While the RestTemplate and WebClient can be configured with a UriBuilderFactory that supports different encoding mode strategy, currently there is really no answer when using UriComponents directly.



 Comments   
Comment by Rossen Stoyanchev [ 17/Jul/18 ]

This is now ready, see the updated "URI Encoding" in the docs. The short version is, use the new UriComponentsBuilder#encode method and not the existing one in UriComponents, i.e. invoke encode before and not after expanding URI variables.

Please give this a try with 5.0.8 or 5.1 snapshots to confirm how it works in your application.

Comment by Christophe Levesque [ 17/Jul/18 ]

Thanks Rossen Stoyanchev! The only downside is that it requires that extra UriComponentsBuilder#encode call.

UriComponentBuilder.fromHttpUrl(url).queryParam("foo", foo).toUriString(); // <= this would still not work, needs to add new encode() after toUriString

Is there a way to change the toUriString method in a way that would have the previous code work as is?

PS: Also, unrelated request: can there be a toUri() shorthand method in UriComponentsBuilder the same way there is a toUriString()?

Comment by Rossen Stoyanchev [ 17/Jul/18 ]

The key to understand this, is that different degrees of encoding are applied to the URI template vs URI variables. In other words given:

http://example.com/a/{b}/c?q={q}&p={p}

The URI template is everything except for the URI variable placeholders. However the code snippet you showed only builds a URI literal without any variables, so the level encoding is the same, only illegal characters, no matter which method is used.

So it would also have to be something like:

.queryParam("foo", "{foo}").buildAndExpand(foo)

By the time .toUriString() is called, the expand would have happened and at that point it's too late to encode URI variables more strictly. Unfortunately we cannot switch the default mode of encoding in UriComponentsBuilder at this stage since that's the only way toUriString() could work without a call to encode().

That said UriComponentsBuilder does have a buildAndExpand shortcut to URI:

URI uri = UriComponentBuilder.fromHttpUrl(url).queryParam("foo", "{foo}").encode().buildAndExpand("a+b");
Comment by Rossen Stoyanchev [ 18/Jul/18 ]

Come to think of it, this works and it's almost identical length as what you had:

URI uri = UriComponentsBuilder
        .fromHttpUrl(url).queryParam("foo", "{foo}").build(foo);

Or include it in the URI template:

URI uri = UriComponentsBuilder
        .fromHttpUrl(url + "?foo={foo}").build(foo);

Explanation: the build(Object...) and build(Map<String, Object>) methods had to be implemented as part of UriBuilder (new in 5.0) but that contract is more likely to be used through DefaultUriBuilderFactory, if at all, and is overall quite new. So I've switched those methods internally to do encode().buildAndExpand().toUri().

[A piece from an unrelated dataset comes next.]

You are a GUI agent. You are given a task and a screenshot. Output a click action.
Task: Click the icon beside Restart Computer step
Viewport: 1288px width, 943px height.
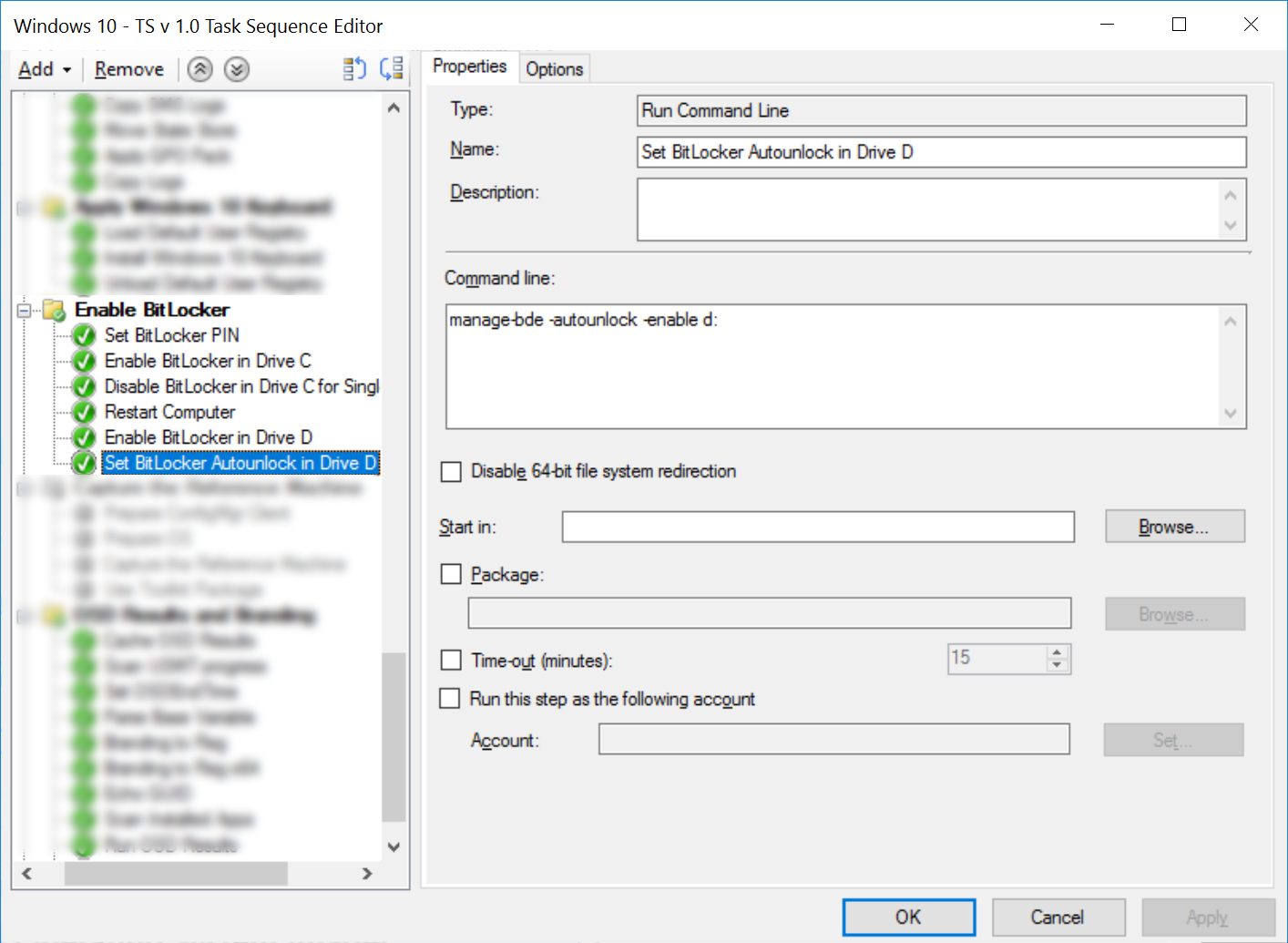point(83,412)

For toUriString() a switch from build() + encode() to encode() + build() would make no difference, because no URI variables are expanded. We could add a toUri() as well but that would also have no effect on encoding, i.e. same as toUriString().

Comment by Rossen Stoyanchev [ 19/Jul/18 ]

Resolving but now is a good time to try this.

Comment by Michal Domagala [ 08/Nov/18 ]

I use autoconfigured WebTestClient in my integration test. I was satisfied with EncodingMode.URI_COMPONENT because I could easy test trimming spaces in request argument - I can just add a space to my request {{.queryParam("foo", " bar")) }} and verify space is trimmed on server side.

Could you point me how to elegant undo SPR-17039 for autoconfigured WebTestClient? The only way I found is drop autoconfigured one and create custom client.

Comment by Rossen Stoyanchev [ 09/Nov/18 ]

Michal Domagala, I've create a ticket in Boot. I've also included at least one example there of how it can be done. There may be better ways though so watch for updates on the ticket.

Comment by Leonard Br├╝nings [ 20/Nov/18 ]

Rossen Stoyanchev please advice on how to solve it with generic UriTemplate

    // templates are populated via Spring Boot Configuration Properties
    private Map<String, UriTemplate> templates = new HashMap<>();

    public URI getLink(String linkType, Map<String, String> templateParams) {
        return templates.get(linkType).expand(templateParams);
    }
conf:
  links:
    configSite: "https://example.com/config?email={email}"

At this point we don't know what variable we have, and if they are query or path variables.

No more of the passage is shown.